Collider

In causal inference, understanding the role of colliders is crucial. A collider is a variable that is a common effect of two or more variables. Adjusting for a collider can introduce bias into your estimates.

# Load required packages
library(simcausal)

In a DAG, a collider is a variable influenced by two or more other variables. In our case, L is a collider because it is affected by both A (the treatment) and Y (the outcome).

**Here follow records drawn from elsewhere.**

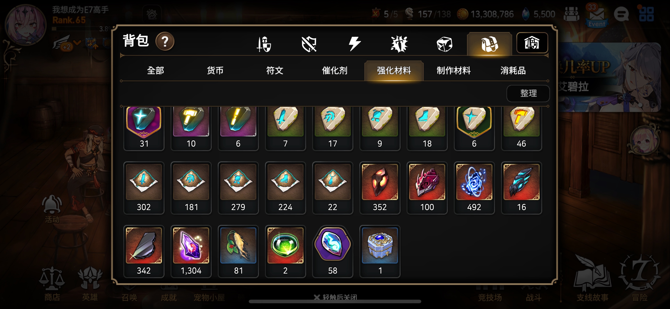Select the dice-shaped category icon
Viewport: 670px width, 309px height.
coord(444,44)
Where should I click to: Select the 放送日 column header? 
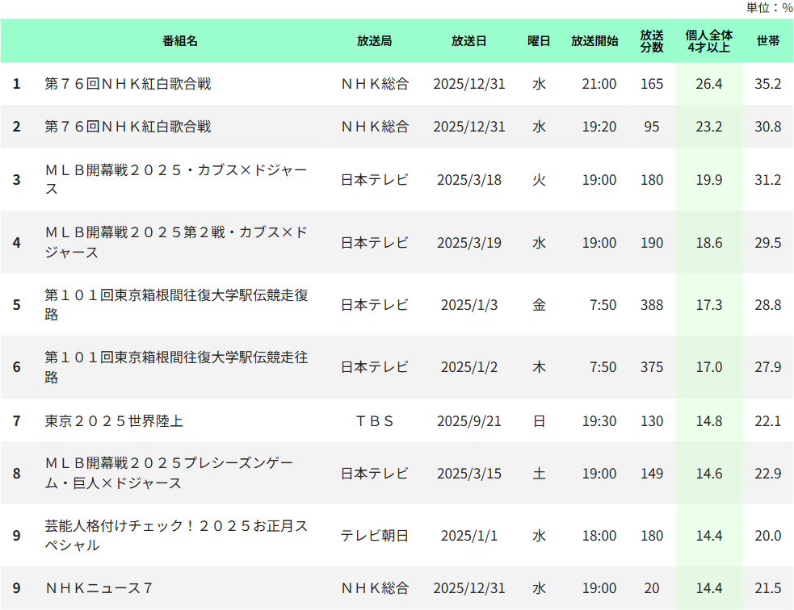[468, 41]

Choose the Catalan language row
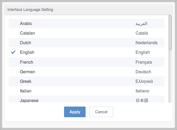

When you adjust for a collider like L, you could introduce bias into your estimates, as demonstrated in the examples below.

Let us consider

An example of A could be a genetic variable (e.g., skin color), Y could be an environmental variable (e.g., indoor air pollution), and L could be disease conditions (e.g., number of comorbidities) (detailed expamles here).

Non-null effect

  • True treatment effect = 1.3

Data generating process

D <- DAG.empty()
D <- D + 
  node("A", distr = "rbern", prob = plogis(-10)) +
  node("Y", distr = "rnorm", mean = 1.3 * A, sd = .1) +
  node("L", distr = "rnorm", mean = 10 * Y + 1.3 * A, sd = 1)
Dset <- set.DAG(D)

Generate DAG

plotDAG(Dset, xjitter = 0.1, yjitter = .9,
        edge_attrs = list(width = 0.5, arrow.width = 0.4, arrow.size = 0.7),
        vertex_attrs = list(size = 12, label.cex = 0.8))

Generate data

require(simcausal)
Obs.Data <- sim(DAG = Dset, n = 1000000, rndseed = 123)
head(Obs.Data)

Estimate effect

# Not adjusted for L
fit0 <- glm(Y ~ A, family="gaussian", data=Obs.Data)
round(coef(fit0),2)
#> (Intercept)           A 
#>        0.00        1.29

# Adjusted for L
fit <- glm(Y ~ A + L, family="gaussian", data=Obs.Data)
round(coef(fit),2)
#> (Intercept)           A           L 
#>        0.00        0.58        0.05
Important

When not adjusting for L, we recover the true effect close to 1.3. Adjusting for L introduces bias, making the estimate unreliable.

Null effect

  • True treatment effect = 0

Data generating process

D <- DAG.empty()
D <- D + 
  node("A", distr = "rbern", prob = plogis(-10)) +
  node("Y", distr = "rnorm", mean = 0, sd = .1) +
  node("L", distr = "rnorm", mean = 10 * Y + 1.3 * A, sd = 1)
Dset <- set.DAG(D)

Generate DAG

plotDAG(Dset, xjitter = 0.1, yjitter = .9,
        edge_attrs = list(width = 0.5, arrow.width = 0.4, arrow.size = 0.7),
        vertex_attrs = list(size = 12, label.cex = 0.8))

Generate data

require(simcausal)
Obs.Data <- sim(DAG = Dset, n = 1000000, rndseed = 123)
head(Obs.Data)

Estimate effect

# Not adjusted for L
fit0 <- glm(Y ~ A, family="gaussian", data=Obs.Data)
round(coef(fit0),2)
#> (Intercept)           A 
#>        0.00       -0.01

# Adjusted for L
fit <- glm(Y ~ A + L, family="gaussian", data=Obs.Data)
round(coef(fit),2)
#> (Intercept)           A           L 
#>        0.00       -0.07        0.05
Important

When the true effect is null, not adjusting for L shows an estimate close to zero. Adjusting for L moves the estimate away from the null value, introducing bias.

Even 1,000,000 observations were not enough to recover true treatment effect! But we are close enough.